Viral rebound is a return of infection and symptoms after apparent recovery and was defined in this study as a polymerase chain reaction (PCR) cycle threshold (Ct) value greater than 40 (negative for COVID-19) that falls to 40 or less (positive). Ct is a proxy for SARS-CoV-2 viral load, with higher values indicating a lower load.

Early reports suggested a link between nirmatrelvir-ritonavir (Paxlovid) and viral rebound, but more recent studies have concluded that rebound may be simply part of the natural course of some COVID-19 cases.

1% or less affected

In the study, published today in JAMA Network Open, Chinese University of Hong Kong researchers assessed data from 12,629 COVID-19 patients who were hospitalized from Jan 1 to Mar 31, 2022, and had at least three Ct measurements. The Omicron variant was predominant during the study period.

Patients received Paxlovid (195 patients), molnupiravir (746), or no antiviral (11,688) and were followed until Jul 31, death, or 30-day follow-up, whichever occurred first. Average patient age was 65.4 years, and 52.5% were men.

Antiviral users were older and had more underlying medical conditions and lower rates of complete COVID-19 vaccination than nonusers. Average baseline Ct value was marginally higher in Paxlovid users (22.2) than nonusers (21.0) and molnupiravir recipients (20.9).

Viral rebound occurred in 68 nonusers (0.6%), 2 Paxlovid recipients (1.0%), and 6 molnupiravir users (0.8%). Most rebounds occurred 2 to 5 days after completion of the last antiviral dose.
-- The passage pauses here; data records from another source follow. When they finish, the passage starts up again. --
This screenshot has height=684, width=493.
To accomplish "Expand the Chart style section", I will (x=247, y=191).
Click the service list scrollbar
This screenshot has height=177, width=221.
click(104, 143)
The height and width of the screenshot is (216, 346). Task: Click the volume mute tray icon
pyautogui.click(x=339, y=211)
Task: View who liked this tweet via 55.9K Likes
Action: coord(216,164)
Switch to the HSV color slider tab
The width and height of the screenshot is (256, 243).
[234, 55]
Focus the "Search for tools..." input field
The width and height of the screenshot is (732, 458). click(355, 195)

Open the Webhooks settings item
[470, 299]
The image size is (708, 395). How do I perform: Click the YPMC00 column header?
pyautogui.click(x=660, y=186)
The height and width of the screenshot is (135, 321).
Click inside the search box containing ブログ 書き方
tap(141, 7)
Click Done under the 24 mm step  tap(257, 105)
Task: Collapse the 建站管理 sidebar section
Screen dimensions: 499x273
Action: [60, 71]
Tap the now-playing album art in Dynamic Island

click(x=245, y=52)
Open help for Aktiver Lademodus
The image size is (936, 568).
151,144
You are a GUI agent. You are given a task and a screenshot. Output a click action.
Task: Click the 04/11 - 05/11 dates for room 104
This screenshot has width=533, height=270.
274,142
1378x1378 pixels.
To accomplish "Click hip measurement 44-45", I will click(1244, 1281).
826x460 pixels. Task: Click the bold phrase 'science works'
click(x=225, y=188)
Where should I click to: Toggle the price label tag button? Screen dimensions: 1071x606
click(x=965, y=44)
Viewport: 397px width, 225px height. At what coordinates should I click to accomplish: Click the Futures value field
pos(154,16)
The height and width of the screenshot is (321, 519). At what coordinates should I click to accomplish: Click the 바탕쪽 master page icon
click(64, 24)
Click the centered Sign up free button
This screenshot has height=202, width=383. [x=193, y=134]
In an analysis using a lower cutoff of Ct values (greater than 36) that declined to 36 or less, viral fluctuation occurred in 34 molnupiravir users (4.6%), 9 Paxlovid recipients (4.6%), and 509 nonusers (4.4%).

‘Antivirals should be prescribed to more patients’

Of the 76 patients who experienced viral rebound, 17.6% of nonusers died of COVID-19, as did 17.1% of molnupiravir recipients. No Paxlovid users died of their infections.

Antiviral nonusers who experienced rebound had a higher case-fatality rate (CFR; 17.6%) than those with no rebound (9.8%), while antiviral recipients with rebound (12.5%) didn’t have a higher CFR than those with no rebound (12.6%).

“The marginal increase in CFR among antiviral nonusers might be associated with the small sample size of patients with viral rebound,” the study authors wrote.

Of 552 patients with viral fluctuation, 48 of 509 nonusers (5.4%) and 5 of 34 molnupiravir recipients (14.7%) died of COVID-19; 1 of 9 Paxlovid users (11.1%) died of pancreatic cancer.

The marginal increase in CFR among antiviral nonusers might be associated with the small sample size

The findings, the researchers said, show that treatment of COVID-19 rebound is unnecessary. “In this study, viral rebound was uncommon in adults with COVID-19 after treatment with nirmatrelvir-ritonavir and molnupiravir, suggesting that these novel oral antivirals should be prescribed to more patients with COVID-19 in the early phase of the infection,” they wrote.